U.S. performance on metrics that measure everything from access to health care to health outcomes, declare the Commonwealth Fund researchers , “falls well below the average of the other countries and far below the two countries ranked directly above it.”
The United States, the Commonwealth Fund added this past January, also “has the lowest life expectancy at birth” and “the highest death rates for avoidable or treatable conditions.”
Two leading research centers, The Peterson Center on Healthcare and KFF, piled on with still more unnerving health care data this past October.
Back in 1980, the Peterson-KFF Health System Tracker illustrates, life expectancy at birth showed no major differences between the United States and comparable advanced industrialized nations. But the global life-expectancy gap “has grown substantially in the following decades,” with Americans in 2021 averaging just 76.4 years in life expectancy and its peer countries averaging 82.3.
What’s going on here? How can the United States be spending so much on health care and seeing so little in return? Where does America’s health care CEO pay fit in to all this?
We’ve had no shortage of culprits when it comes to explaining how unhealthy the United States has become. Many observers point to poor diets, for instance, or the lack of adequate exercise.
But analysts like Stephen Bezruchka, a population health professor emeritus at the University of Washington, are urging us to look deeper into how our American society has evolved since the middle of the 20th century. We have over those years, they note, become a much less equal nation. Our richest are making much more — as the CEO pay data confirm — and paying a much smaller share of their hefty incomes in taxes.
“Healthier societies have a smaller gap between the rich and the poor than we do,” notes Dr. Bezruchka. “That gap causes an enormous amount of stress in our society — road rage, air rage, stress at work, child abuse.”

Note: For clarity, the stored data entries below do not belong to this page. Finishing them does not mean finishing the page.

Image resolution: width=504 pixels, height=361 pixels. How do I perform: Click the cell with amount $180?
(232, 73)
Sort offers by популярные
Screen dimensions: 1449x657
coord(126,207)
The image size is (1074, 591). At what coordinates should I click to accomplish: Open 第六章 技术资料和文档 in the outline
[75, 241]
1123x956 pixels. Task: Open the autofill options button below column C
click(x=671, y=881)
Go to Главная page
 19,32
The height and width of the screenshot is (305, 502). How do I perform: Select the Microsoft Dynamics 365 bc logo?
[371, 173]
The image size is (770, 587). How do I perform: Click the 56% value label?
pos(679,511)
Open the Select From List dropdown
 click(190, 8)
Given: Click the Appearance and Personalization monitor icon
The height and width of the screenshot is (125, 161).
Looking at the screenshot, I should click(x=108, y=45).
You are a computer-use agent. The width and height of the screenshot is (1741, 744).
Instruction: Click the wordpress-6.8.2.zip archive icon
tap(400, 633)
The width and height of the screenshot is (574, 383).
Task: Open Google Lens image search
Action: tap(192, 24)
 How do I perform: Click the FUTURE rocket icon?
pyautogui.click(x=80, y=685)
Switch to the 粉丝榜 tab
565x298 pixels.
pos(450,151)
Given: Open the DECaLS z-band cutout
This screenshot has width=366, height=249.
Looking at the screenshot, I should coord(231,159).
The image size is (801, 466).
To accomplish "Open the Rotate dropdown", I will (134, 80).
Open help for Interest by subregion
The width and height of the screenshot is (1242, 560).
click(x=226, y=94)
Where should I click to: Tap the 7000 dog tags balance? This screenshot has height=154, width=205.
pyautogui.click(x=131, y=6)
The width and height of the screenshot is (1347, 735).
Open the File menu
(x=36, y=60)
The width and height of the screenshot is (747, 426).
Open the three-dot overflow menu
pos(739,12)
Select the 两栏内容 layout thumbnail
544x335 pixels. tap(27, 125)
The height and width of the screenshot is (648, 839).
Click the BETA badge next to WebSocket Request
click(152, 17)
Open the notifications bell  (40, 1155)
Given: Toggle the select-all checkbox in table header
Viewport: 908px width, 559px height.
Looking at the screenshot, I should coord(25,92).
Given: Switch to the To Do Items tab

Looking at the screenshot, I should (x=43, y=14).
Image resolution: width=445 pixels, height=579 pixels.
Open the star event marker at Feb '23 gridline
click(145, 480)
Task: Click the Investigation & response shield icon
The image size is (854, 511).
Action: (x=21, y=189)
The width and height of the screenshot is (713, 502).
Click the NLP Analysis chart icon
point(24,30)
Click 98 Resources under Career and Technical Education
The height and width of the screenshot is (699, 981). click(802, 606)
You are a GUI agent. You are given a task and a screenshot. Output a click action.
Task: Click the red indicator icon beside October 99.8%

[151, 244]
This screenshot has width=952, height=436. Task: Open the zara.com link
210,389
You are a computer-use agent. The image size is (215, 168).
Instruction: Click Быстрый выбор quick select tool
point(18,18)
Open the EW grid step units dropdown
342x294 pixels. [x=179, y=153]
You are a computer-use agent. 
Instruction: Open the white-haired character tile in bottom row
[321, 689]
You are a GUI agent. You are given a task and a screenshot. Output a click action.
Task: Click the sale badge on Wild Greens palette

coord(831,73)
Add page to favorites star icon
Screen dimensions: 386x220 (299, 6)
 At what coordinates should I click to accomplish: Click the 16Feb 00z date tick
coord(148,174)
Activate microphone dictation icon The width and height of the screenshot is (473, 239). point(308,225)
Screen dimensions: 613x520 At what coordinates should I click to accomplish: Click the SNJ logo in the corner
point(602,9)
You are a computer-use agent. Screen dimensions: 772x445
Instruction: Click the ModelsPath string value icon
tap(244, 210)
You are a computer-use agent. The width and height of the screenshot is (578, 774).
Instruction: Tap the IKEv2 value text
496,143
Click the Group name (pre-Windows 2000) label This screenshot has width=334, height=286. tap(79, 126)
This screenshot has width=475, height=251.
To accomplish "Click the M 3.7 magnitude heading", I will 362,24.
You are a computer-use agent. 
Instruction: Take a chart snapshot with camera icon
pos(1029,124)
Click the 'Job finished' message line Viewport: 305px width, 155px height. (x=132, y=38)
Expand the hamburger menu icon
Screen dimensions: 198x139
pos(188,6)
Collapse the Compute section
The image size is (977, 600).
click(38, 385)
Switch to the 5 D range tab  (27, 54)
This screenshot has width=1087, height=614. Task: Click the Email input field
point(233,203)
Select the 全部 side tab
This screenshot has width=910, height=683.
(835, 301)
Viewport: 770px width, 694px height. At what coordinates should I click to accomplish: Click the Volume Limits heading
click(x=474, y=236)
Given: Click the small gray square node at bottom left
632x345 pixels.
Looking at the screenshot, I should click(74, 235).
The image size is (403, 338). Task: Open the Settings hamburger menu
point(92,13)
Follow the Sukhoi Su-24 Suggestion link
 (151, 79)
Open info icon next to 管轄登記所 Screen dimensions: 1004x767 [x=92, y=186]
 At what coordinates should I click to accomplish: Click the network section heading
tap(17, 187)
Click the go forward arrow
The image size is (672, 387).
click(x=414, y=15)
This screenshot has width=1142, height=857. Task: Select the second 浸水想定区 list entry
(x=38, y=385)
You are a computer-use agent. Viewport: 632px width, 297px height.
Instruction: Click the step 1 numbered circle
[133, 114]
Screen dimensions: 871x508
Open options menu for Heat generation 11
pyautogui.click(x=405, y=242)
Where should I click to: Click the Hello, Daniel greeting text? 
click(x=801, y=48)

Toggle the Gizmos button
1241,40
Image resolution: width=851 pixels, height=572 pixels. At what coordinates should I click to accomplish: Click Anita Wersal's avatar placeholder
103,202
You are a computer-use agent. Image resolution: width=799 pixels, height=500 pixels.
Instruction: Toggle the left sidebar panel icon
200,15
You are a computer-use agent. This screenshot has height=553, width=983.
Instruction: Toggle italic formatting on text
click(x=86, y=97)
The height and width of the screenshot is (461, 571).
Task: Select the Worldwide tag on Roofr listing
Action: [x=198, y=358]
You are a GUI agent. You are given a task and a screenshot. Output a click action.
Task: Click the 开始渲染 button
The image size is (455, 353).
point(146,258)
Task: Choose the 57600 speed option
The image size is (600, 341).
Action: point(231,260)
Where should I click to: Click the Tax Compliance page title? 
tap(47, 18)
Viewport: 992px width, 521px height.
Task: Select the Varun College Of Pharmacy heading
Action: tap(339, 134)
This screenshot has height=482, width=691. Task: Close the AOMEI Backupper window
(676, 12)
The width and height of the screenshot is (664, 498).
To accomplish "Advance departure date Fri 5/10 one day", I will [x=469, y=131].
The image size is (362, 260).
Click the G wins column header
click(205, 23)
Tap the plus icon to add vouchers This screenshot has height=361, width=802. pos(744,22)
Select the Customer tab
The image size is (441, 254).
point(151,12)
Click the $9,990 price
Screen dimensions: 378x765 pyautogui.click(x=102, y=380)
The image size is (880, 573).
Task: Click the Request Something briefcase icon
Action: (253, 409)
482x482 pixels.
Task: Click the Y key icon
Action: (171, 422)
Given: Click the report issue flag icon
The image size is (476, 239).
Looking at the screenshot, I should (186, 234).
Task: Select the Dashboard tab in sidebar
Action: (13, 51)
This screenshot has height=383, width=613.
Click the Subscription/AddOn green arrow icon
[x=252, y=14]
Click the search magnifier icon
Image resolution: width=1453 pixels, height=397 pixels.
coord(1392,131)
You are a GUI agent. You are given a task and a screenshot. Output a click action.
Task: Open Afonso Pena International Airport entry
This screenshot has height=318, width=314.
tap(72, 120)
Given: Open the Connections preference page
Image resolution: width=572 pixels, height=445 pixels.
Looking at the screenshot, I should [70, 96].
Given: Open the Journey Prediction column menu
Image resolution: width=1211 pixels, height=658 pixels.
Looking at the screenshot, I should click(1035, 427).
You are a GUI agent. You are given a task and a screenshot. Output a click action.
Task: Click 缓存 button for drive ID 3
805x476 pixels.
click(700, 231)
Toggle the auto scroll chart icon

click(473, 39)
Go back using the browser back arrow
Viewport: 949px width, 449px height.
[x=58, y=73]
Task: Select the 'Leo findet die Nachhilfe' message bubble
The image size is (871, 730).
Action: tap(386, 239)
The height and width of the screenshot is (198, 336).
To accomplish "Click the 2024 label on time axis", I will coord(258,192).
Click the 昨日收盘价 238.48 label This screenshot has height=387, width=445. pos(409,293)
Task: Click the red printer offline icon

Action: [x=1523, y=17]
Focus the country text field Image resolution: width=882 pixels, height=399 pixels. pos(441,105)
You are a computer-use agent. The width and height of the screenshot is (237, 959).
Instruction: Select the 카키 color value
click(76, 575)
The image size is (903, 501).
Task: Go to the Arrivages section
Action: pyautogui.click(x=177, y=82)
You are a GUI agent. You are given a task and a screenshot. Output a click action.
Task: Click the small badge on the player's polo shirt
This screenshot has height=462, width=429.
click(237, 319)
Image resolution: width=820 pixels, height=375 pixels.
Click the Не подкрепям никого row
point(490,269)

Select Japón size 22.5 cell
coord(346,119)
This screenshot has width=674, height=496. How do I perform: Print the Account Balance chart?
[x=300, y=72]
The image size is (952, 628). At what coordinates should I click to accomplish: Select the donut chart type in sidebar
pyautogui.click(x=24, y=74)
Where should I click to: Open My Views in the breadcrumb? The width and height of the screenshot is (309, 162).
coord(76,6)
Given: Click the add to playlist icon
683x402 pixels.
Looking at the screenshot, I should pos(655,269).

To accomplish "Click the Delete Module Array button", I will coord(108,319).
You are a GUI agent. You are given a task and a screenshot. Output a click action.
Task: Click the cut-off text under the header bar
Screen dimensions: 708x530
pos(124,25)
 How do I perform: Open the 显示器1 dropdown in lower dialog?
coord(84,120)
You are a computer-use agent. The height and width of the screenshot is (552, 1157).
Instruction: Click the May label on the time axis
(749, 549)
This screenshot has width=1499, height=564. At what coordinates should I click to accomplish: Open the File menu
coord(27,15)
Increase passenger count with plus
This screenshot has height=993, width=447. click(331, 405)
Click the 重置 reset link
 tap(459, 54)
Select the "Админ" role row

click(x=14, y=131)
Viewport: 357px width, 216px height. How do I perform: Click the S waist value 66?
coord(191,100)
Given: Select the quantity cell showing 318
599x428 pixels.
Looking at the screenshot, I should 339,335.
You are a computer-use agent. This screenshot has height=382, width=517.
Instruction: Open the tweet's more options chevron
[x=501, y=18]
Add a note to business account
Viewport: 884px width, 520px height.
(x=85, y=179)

Dr. Bezruchka has come to call stress “the 21st century tobacco.”
“We have learned,” he warns, “that inequality kills.”
CEO compensation in the United States has contributed mightily to that inequality. Top execs don’t just collect big paychecks. To make sure they can end up collecting those paychecks, American CEOs regularly make corporate decisions that boost corporate profits at the expense of their employees and the public at large. Their fortunes also bankroll the politicos who oppose high taxes on high incomes — and the programs to help modest-income families those high taxes could be underwriting.
Curbing excessive CEO pay clearly won’t solve all the problems that face us. But curbing that excess would certainly make for a wonderfully substantive start.